Symbolic end of a brutal era
JUST why it has taken Serbian authorities 16 years to find General Ratko Mladic, the Butcher of Bosnia, remains to be ascertained, but there can be no overstating the importance of his arrest in bringing a symbolic end to the most shameful and savage episode in post-war European history.
Neither can the significance of Mladic's apprehension be over-emphasised, given events unfolding elsewhere. The lesson for the likes of Libya's Muammar Gaddafi, Syria's Bashar al-Assad and other tyrants whose stock in trade is murder and pillage is that eventually, like Mladic and his cohort Radovan Karadzic, their crimes against humanity will catch up with them and they will be brought to book. Just as the USA caught up with Osama bin Laden in the Pakistani garrison town of Abbottabad.

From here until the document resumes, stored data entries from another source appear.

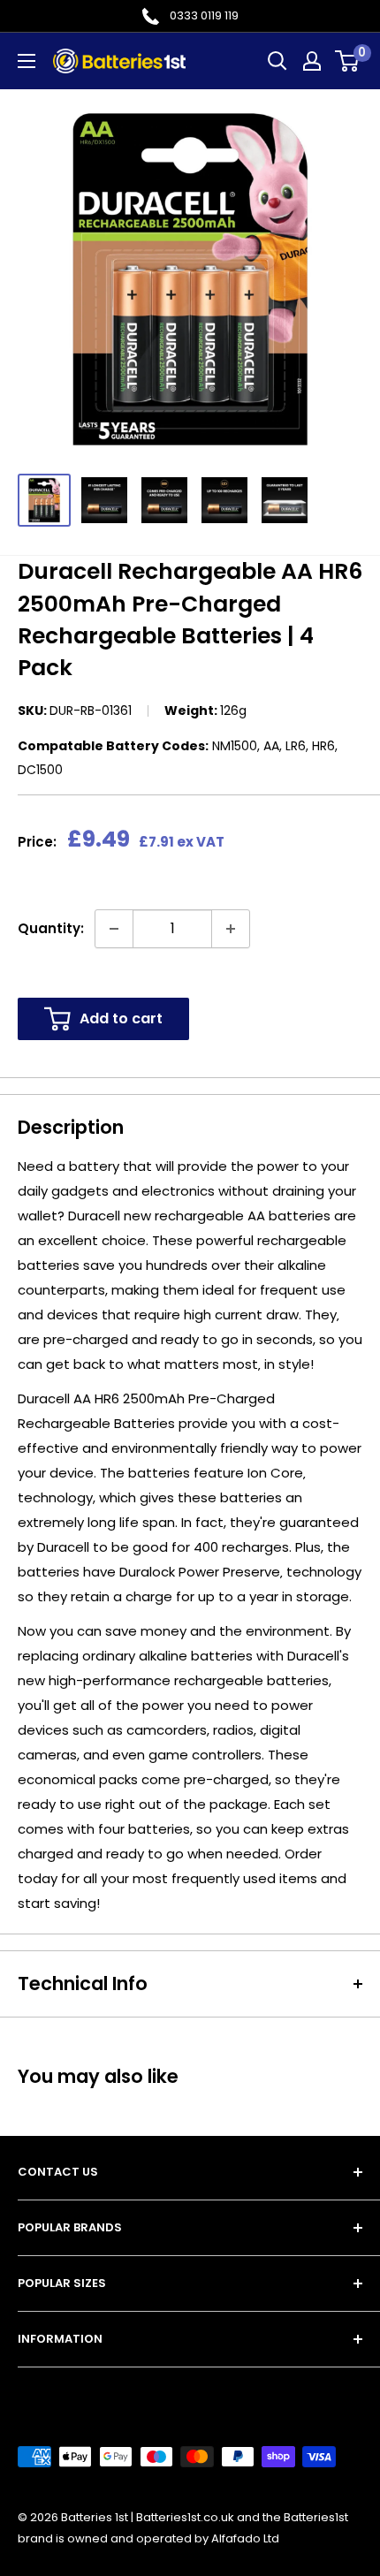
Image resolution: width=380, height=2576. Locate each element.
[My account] (312, 61)
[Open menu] (26, 61)
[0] (348, 61)
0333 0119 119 (204, 15)
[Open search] (277, 61)
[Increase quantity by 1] (230, 928)
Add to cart (121, 1018)
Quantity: (51, 928)
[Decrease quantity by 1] (114, 928)
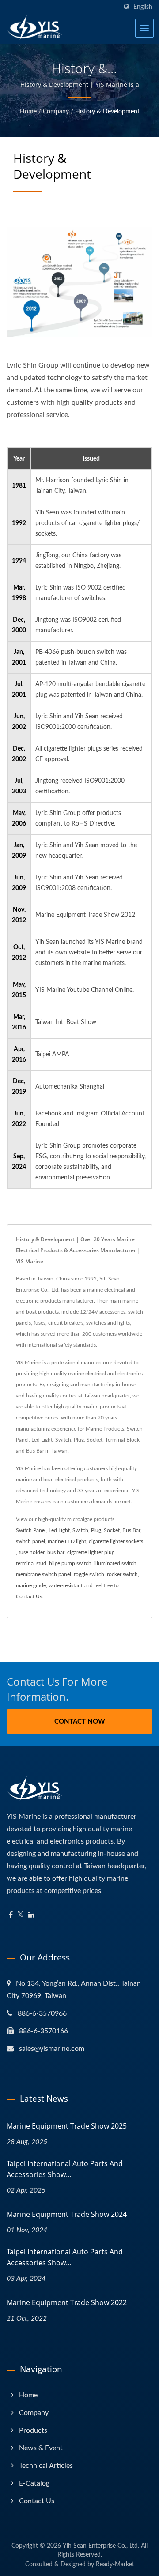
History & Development (107, 112)
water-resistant (66, 1585)
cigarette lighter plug (90, 1552)
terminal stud (31, 1563)
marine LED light (67, 1541)
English (142, 7)
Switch (80, 1530)
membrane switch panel (43, 1574)
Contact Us (29, 1596)
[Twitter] (20, 1915)
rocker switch (122, 1574)
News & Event (41, 2448)
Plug (96, 1530)
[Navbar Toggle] (144, 28)
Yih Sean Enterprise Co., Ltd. (101, 2546)
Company (56, 112)
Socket (112, 1530)
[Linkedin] (31, 1915)
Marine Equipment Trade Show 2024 (67, 2214)
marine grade (31, 1585)
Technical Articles (46, 2465)
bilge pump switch (70, 1563)
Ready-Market (115, 2564)
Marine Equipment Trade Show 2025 (67, 2126)
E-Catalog (34, 2483)
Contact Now (79, 1721)
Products (33, 2430)
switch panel (30, 1541)
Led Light (59, 1530)
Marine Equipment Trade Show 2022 (67, 2302)
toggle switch (89, 1574)
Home (28, 112)
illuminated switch (115, 1563)
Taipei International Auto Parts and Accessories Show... (65, 2169)
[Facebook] (11, 1915)
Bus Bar (131, 1530)
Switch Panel (31, 1530)
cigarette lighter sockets (116, 1541)
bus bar (55, 1552)
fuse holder (32, 1552)
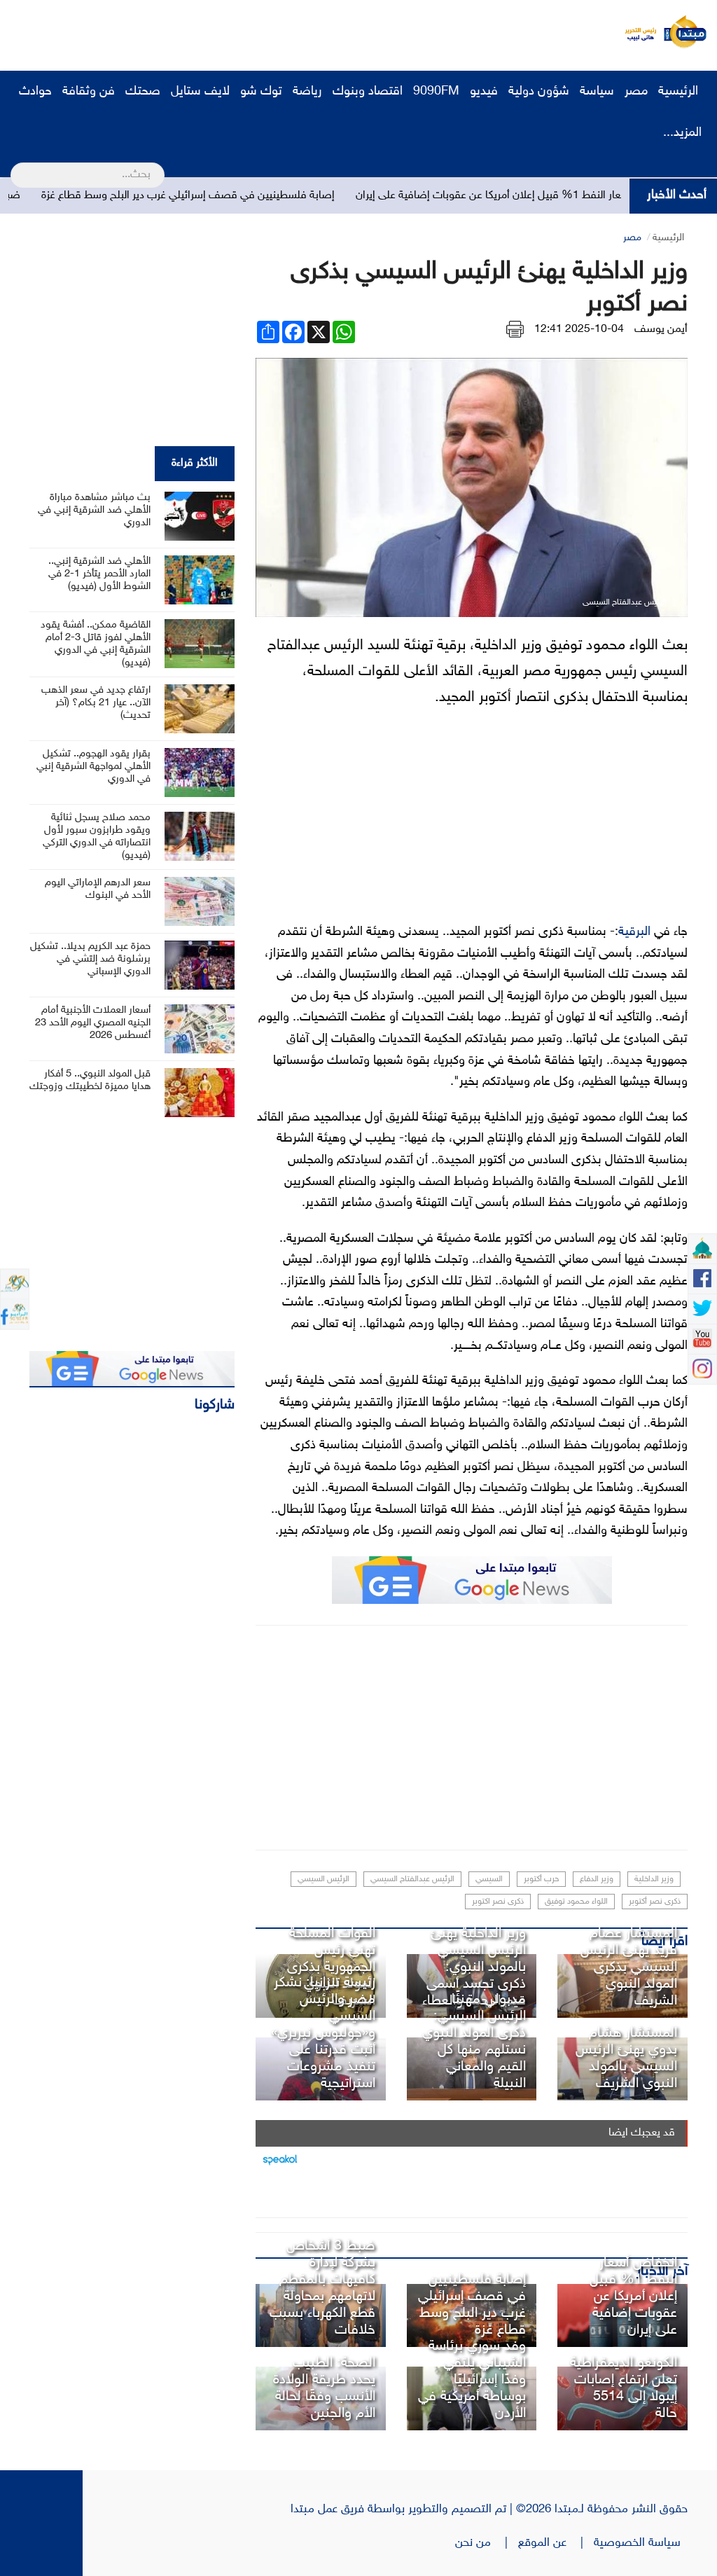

The parallels between the prolonged hunt for bin Laden and the ability of Mladic to evade capture for so long are remarkable. Pakistani authorities unconvincingly claim they had no knowledge of Bin Laden's presence. Similarly, successive governments in Belgrade have pleaded ignorance about Mladic, even though in 2000 he was photographed watching a Chinese-Yugoslav soccer match in the capital, attended his brothers funeral in 2001, and often visited the grave of his daughter after she committed suicide.
Now, on the day European Union Foreign Affairs Commissioner Catherine Ashton was due in Belgrade to discuss Serbia's membership application - which the EU said was contingent on Mladic's arrest - he has been apprehended.
His detention precedes an imminent report by the UN War Crimes Tribunal chief prosecutor expected to be highly critical of Serbia's efforts to find Mladic.
Just who helped Mladic avoid capture for so long should be revealed in due course. As the commander of the Bosnian Serb army, he stands indicted of crimes so grotesque they defy comprehension - the 1995 massacre of 8000 Muslim men and boys in Srebrenica and the siege of Sarajevo between 1992 and 1995, which killed 10,000 people, including 3500 children.
Serbian president Boris Tadic has pledged Mladic will be turned over to the UN War Crimes Tribunal within seven days. Nothing must impede that process. Murdering tyrants must learn from Mladic's belated capture that they, too, will never escape their past and sooner or later they will be on their way to prison in The Hague.